I went to the National Theatre to see London Tide, which was very good. My friends and I all groaned when it started with singing - three hours of a musical? We hadn't prepared for that. But, actually, the singing added to the mood rather than being annoying and the production was excellent.
It was an adaptation of Charles Dickens' Our Mutual Friend, which I have never read. In the play, London and the Thames especially are almost a character rather than a place.. or, place is as significant as character. The Heath is similarly important in Thomas Hardy's The Return of the Native.
I had parked in Ealing and took the tube to Embankment, so I walked over the bridge to get to the theatre. On the way back, I met a homeless man called Tricks.

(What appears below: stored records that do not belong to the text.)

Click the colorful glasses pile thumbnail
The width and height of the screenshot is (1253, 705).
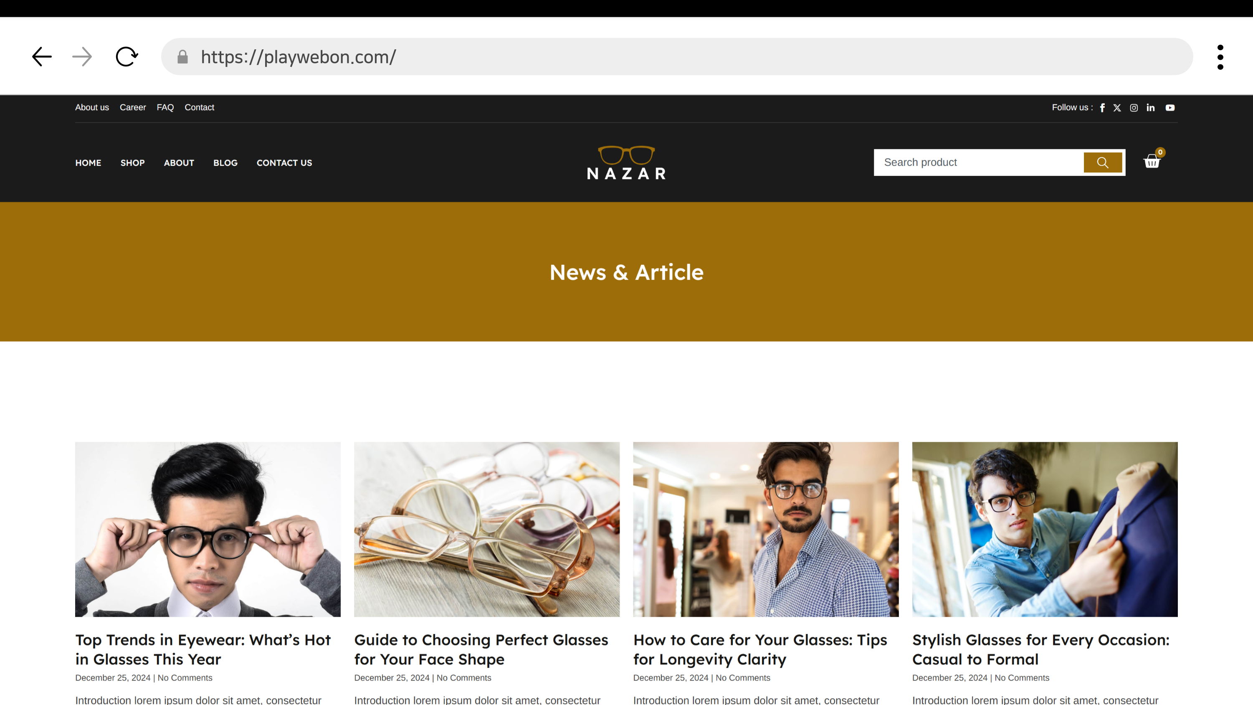pos(486,529)
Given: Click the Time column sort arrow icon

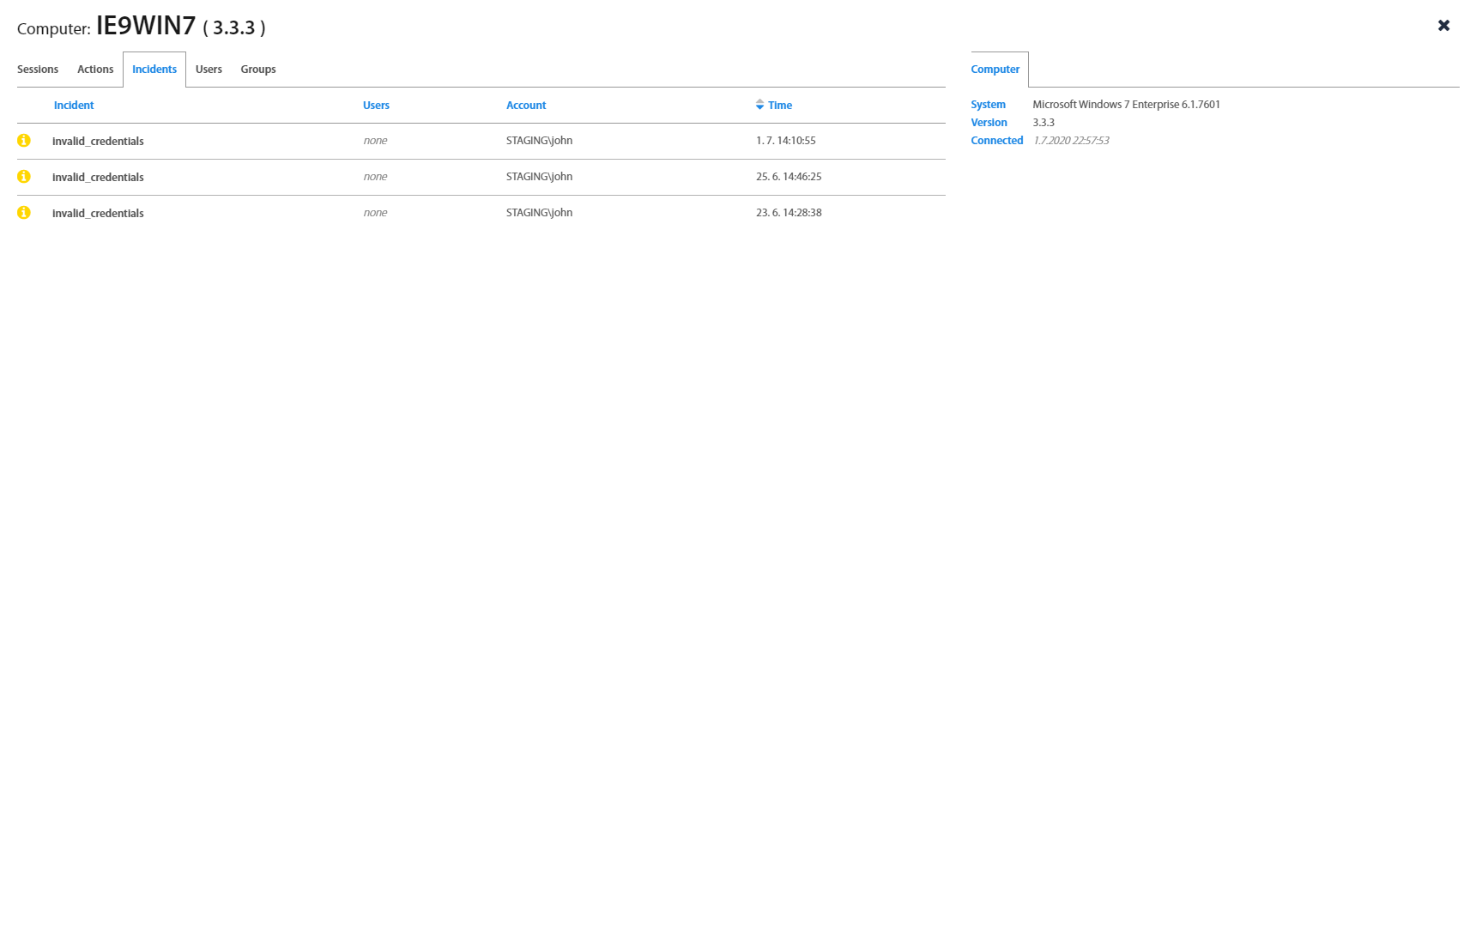Looking at the screenshot, I should (759, 105).
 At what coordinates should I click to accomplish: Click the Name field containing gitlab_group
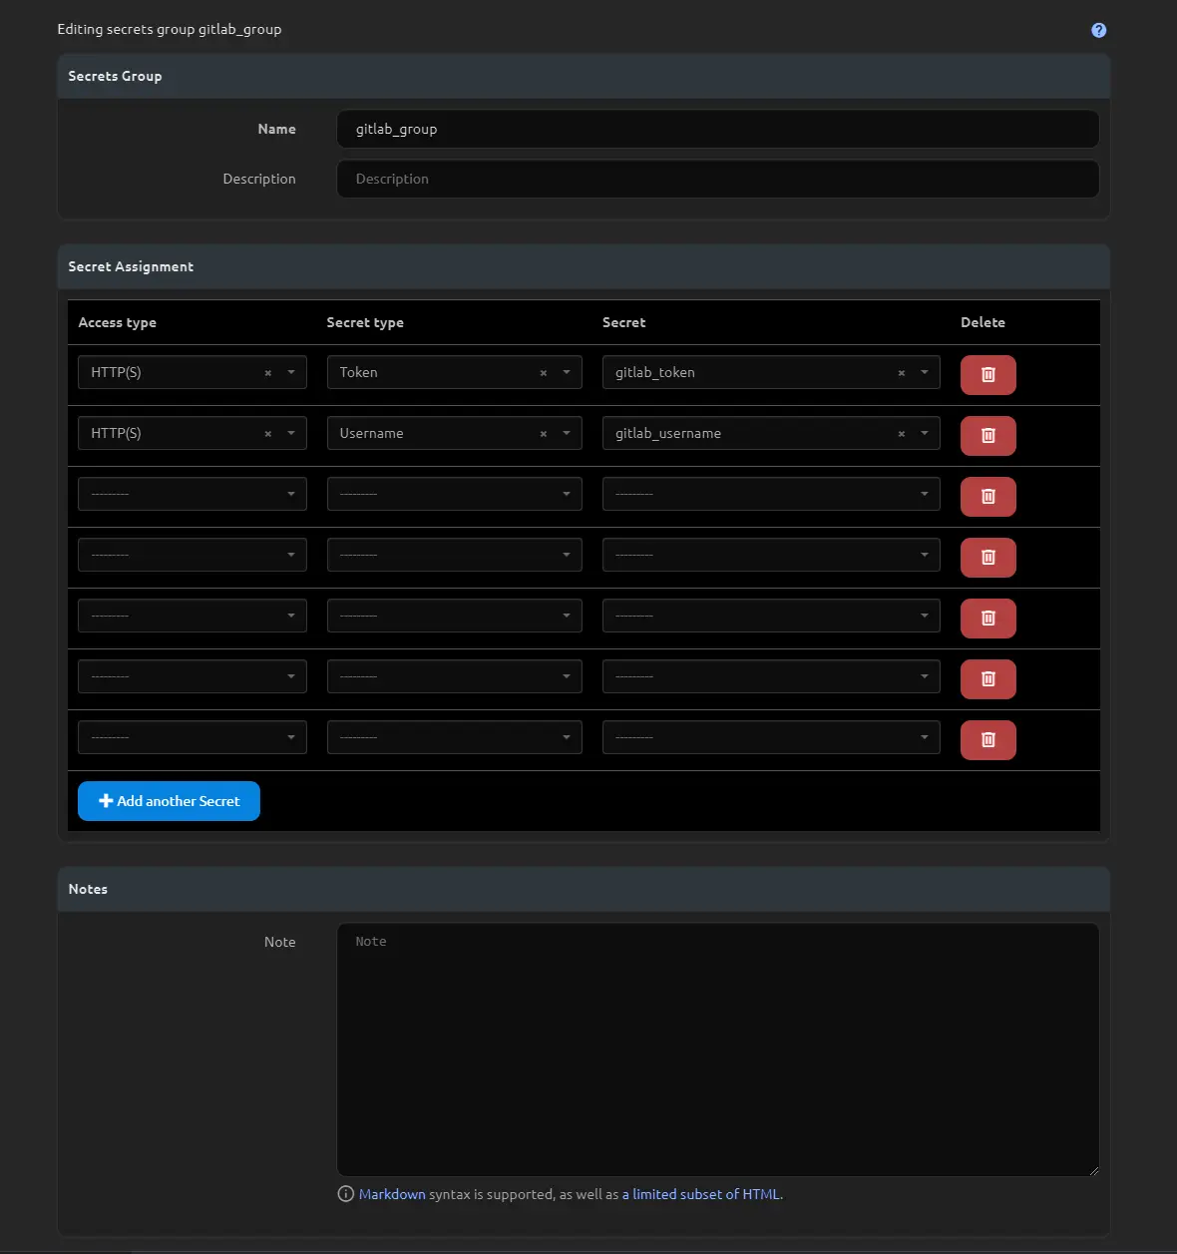pos(717,129)
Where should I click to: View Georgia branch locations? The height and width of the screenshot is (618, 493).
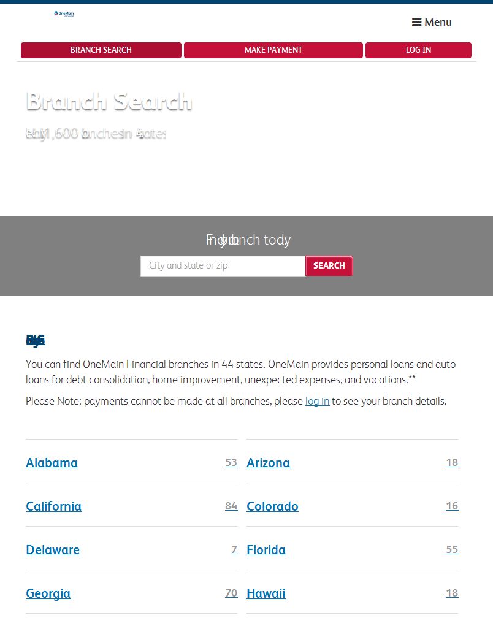tap(48, 593)
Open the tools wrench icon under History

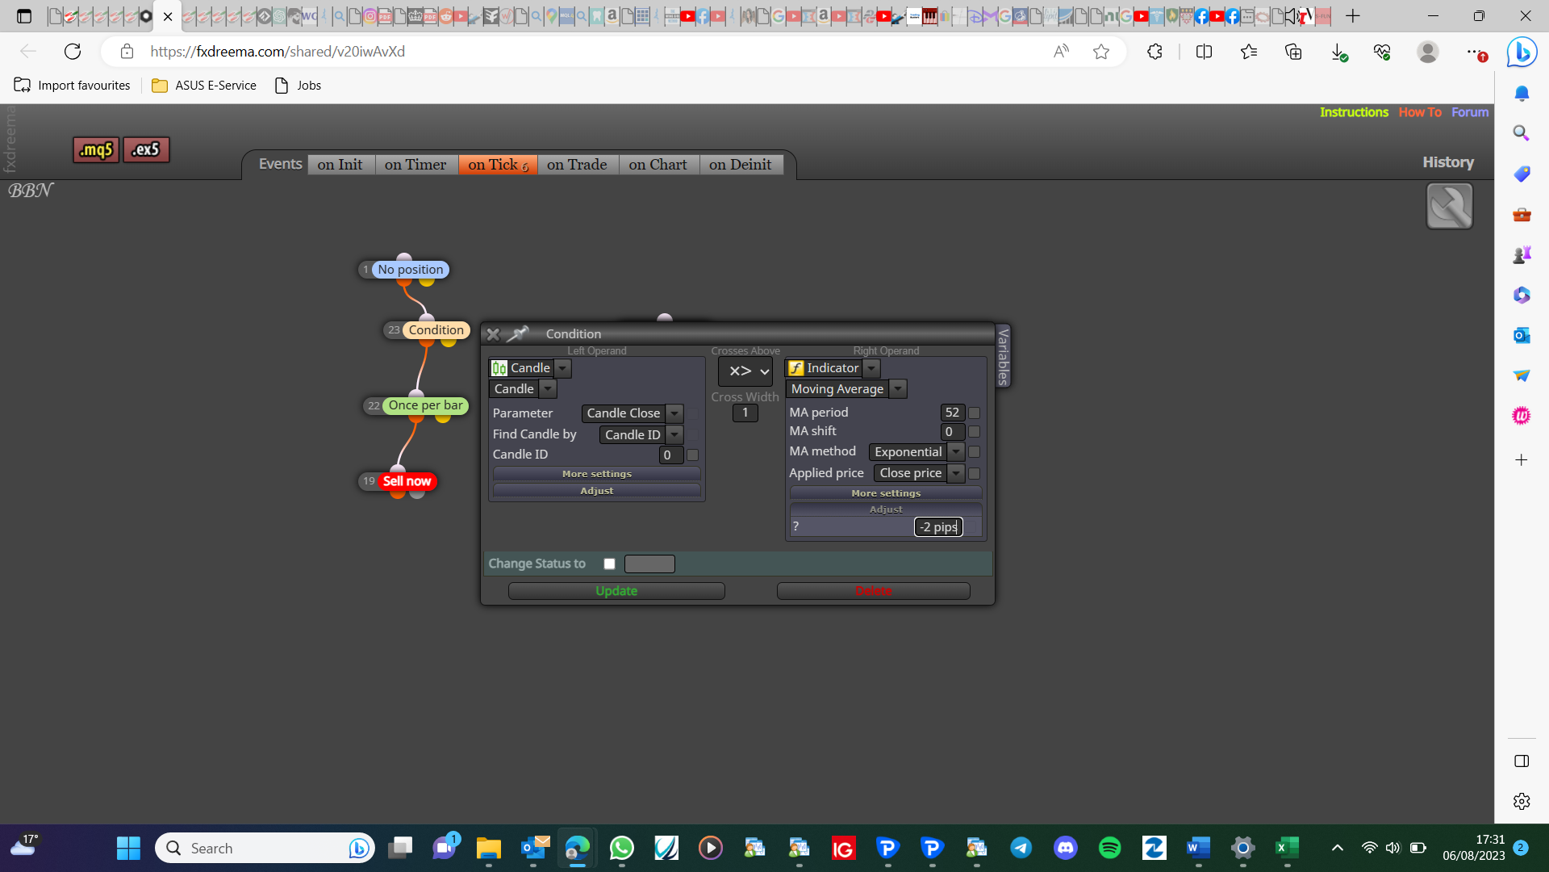(1449, 206)
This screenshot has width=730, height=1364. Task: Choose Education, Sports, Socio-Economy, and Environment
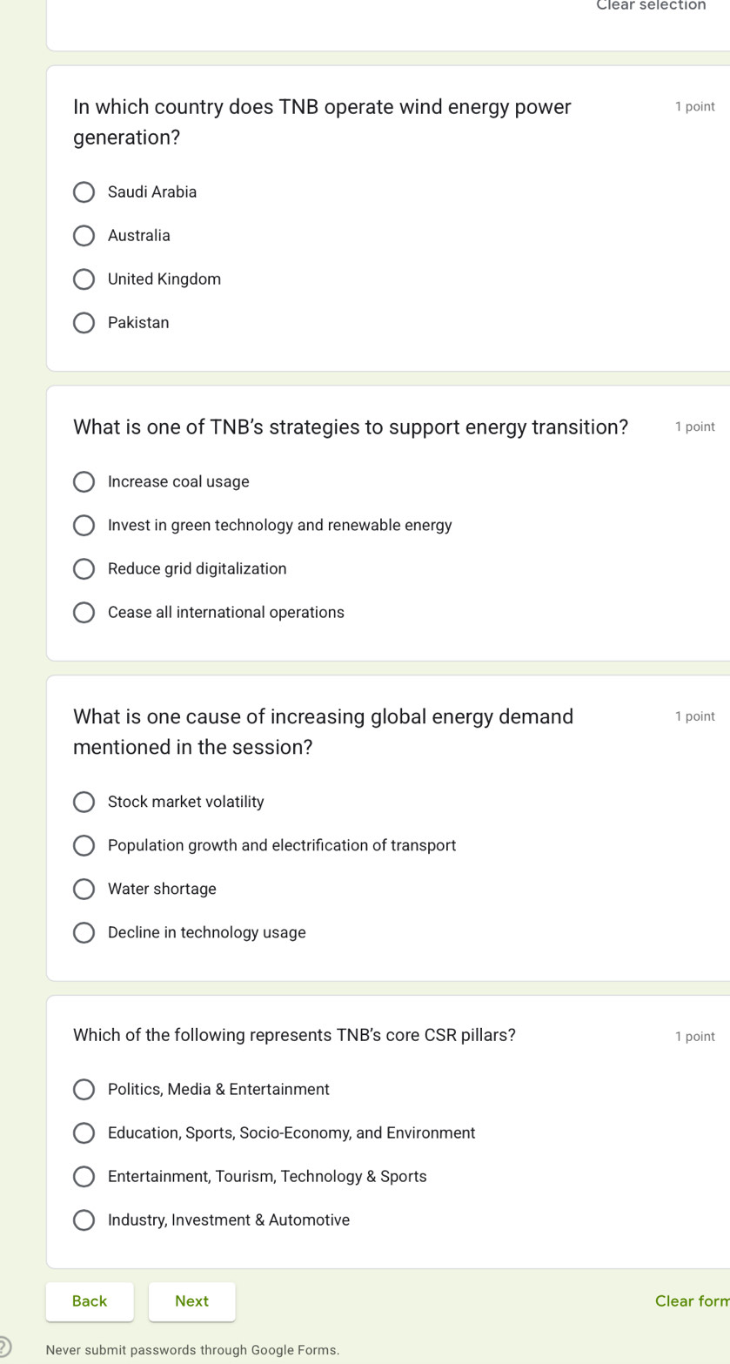pyautogui.click(x=84, y=1133)
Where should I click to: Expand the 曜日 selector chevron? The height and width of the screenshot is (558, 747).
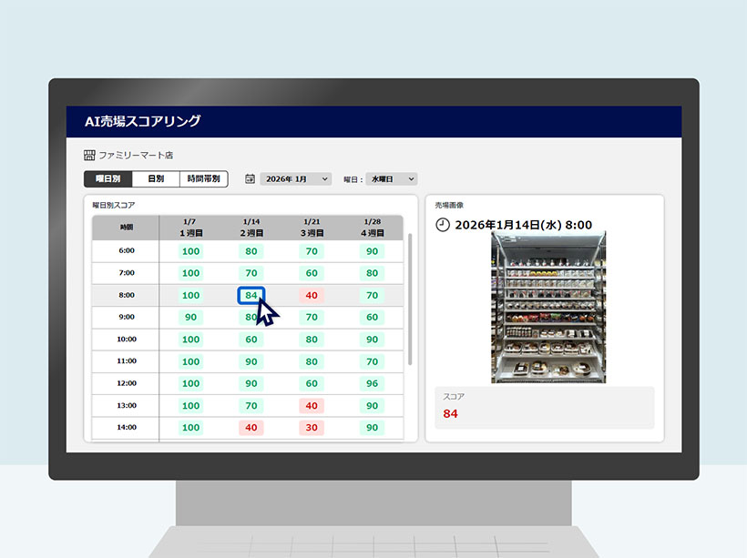tap(411, 178)
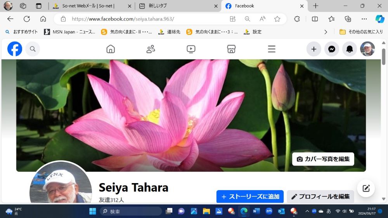Show Facebook notifications bell
This screenshot has height=218, width=388.
pyautogui.click(x=350, y=49)
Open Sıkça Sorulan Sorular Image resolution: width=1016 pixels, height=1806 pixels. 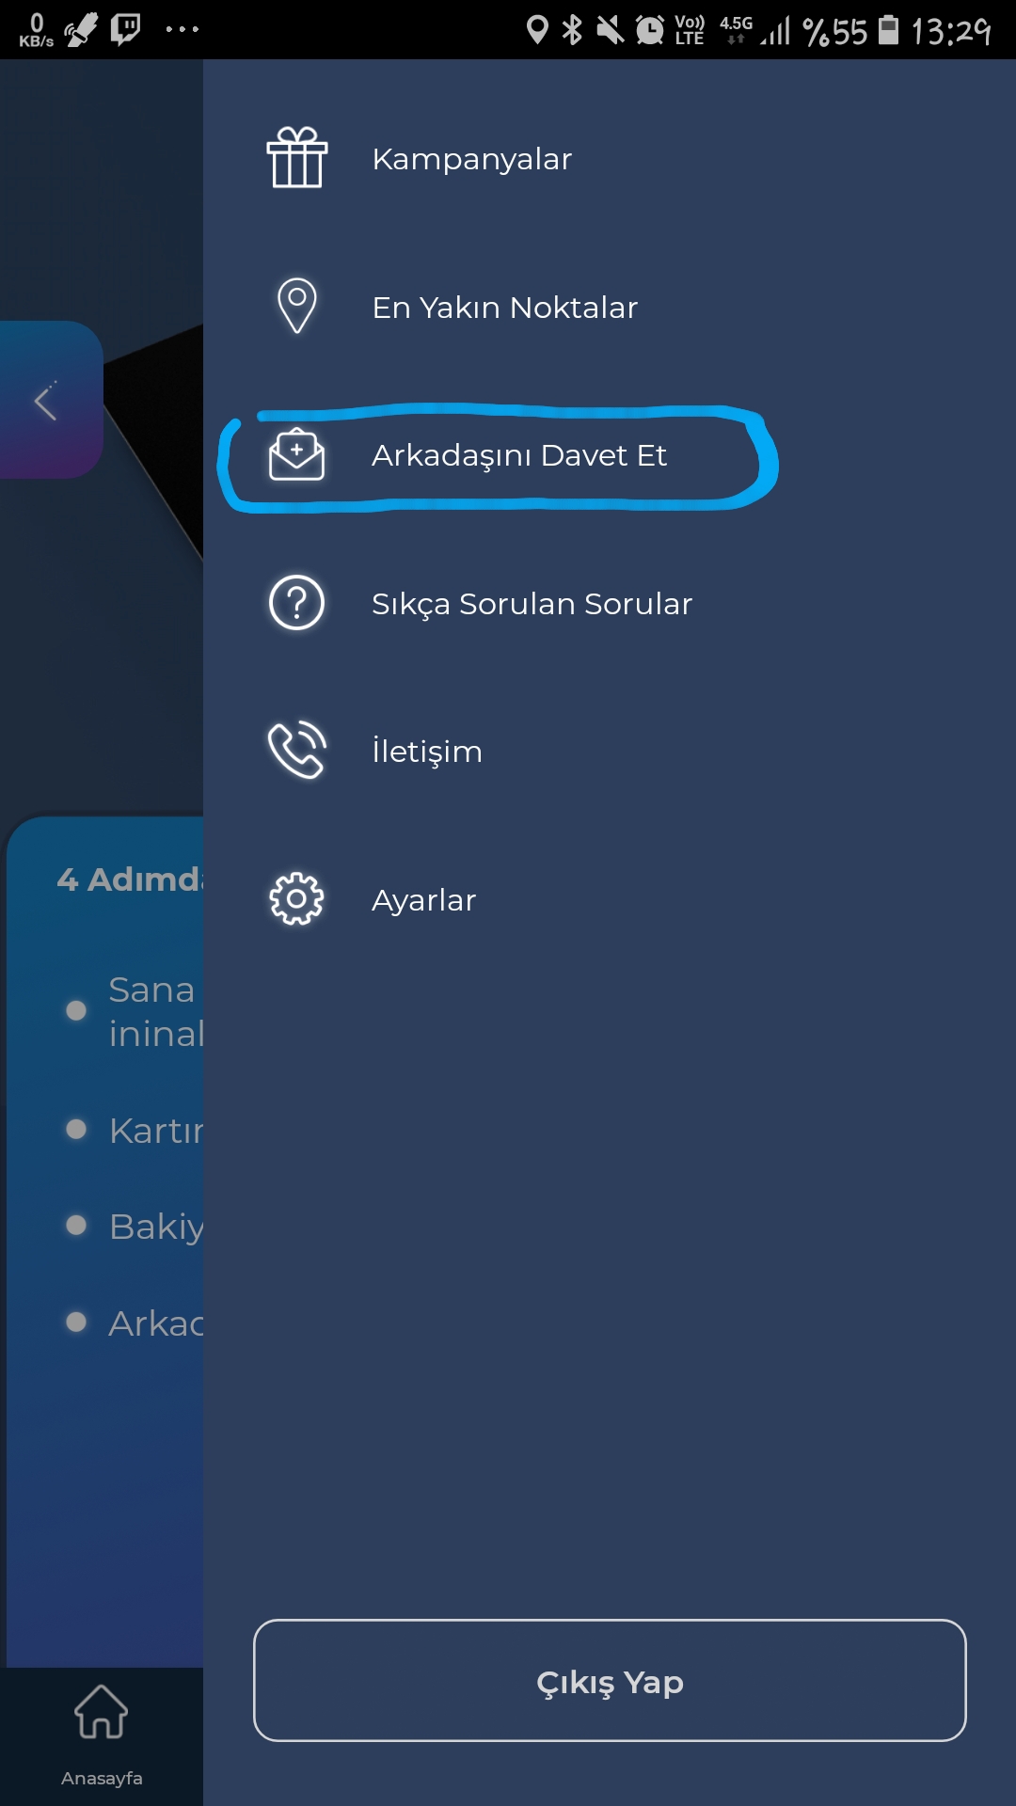point(532,604)
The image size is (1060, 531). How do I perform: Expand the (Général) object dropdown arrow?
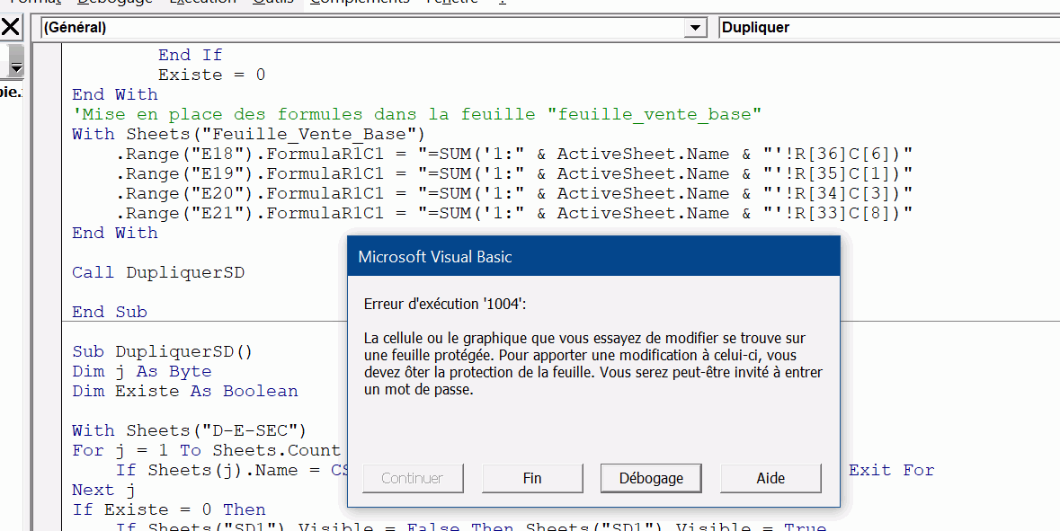695,28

He was smiling and delightful and he told us the story of his life - there was nothing to smile about... thrown out by his mother when he was ten; his wife and daughter killed by a drunk driver; a suicide attempt; a mental institution; a prison; the street. He says that he smiles because he is alive and he wants to make others smile and realise that they are alive.
Dickens could have written him.
Look at that. An ordinary night in the city and it is remarkable. The lights. The colours. The people. All the stories weaving in and out of each other. And amidst all this, pigeons, foxes, peregrine falcons. Rats and cats and crows. Once, in the Thames, a pilot whale.
I like what Tricks said about why he smiles.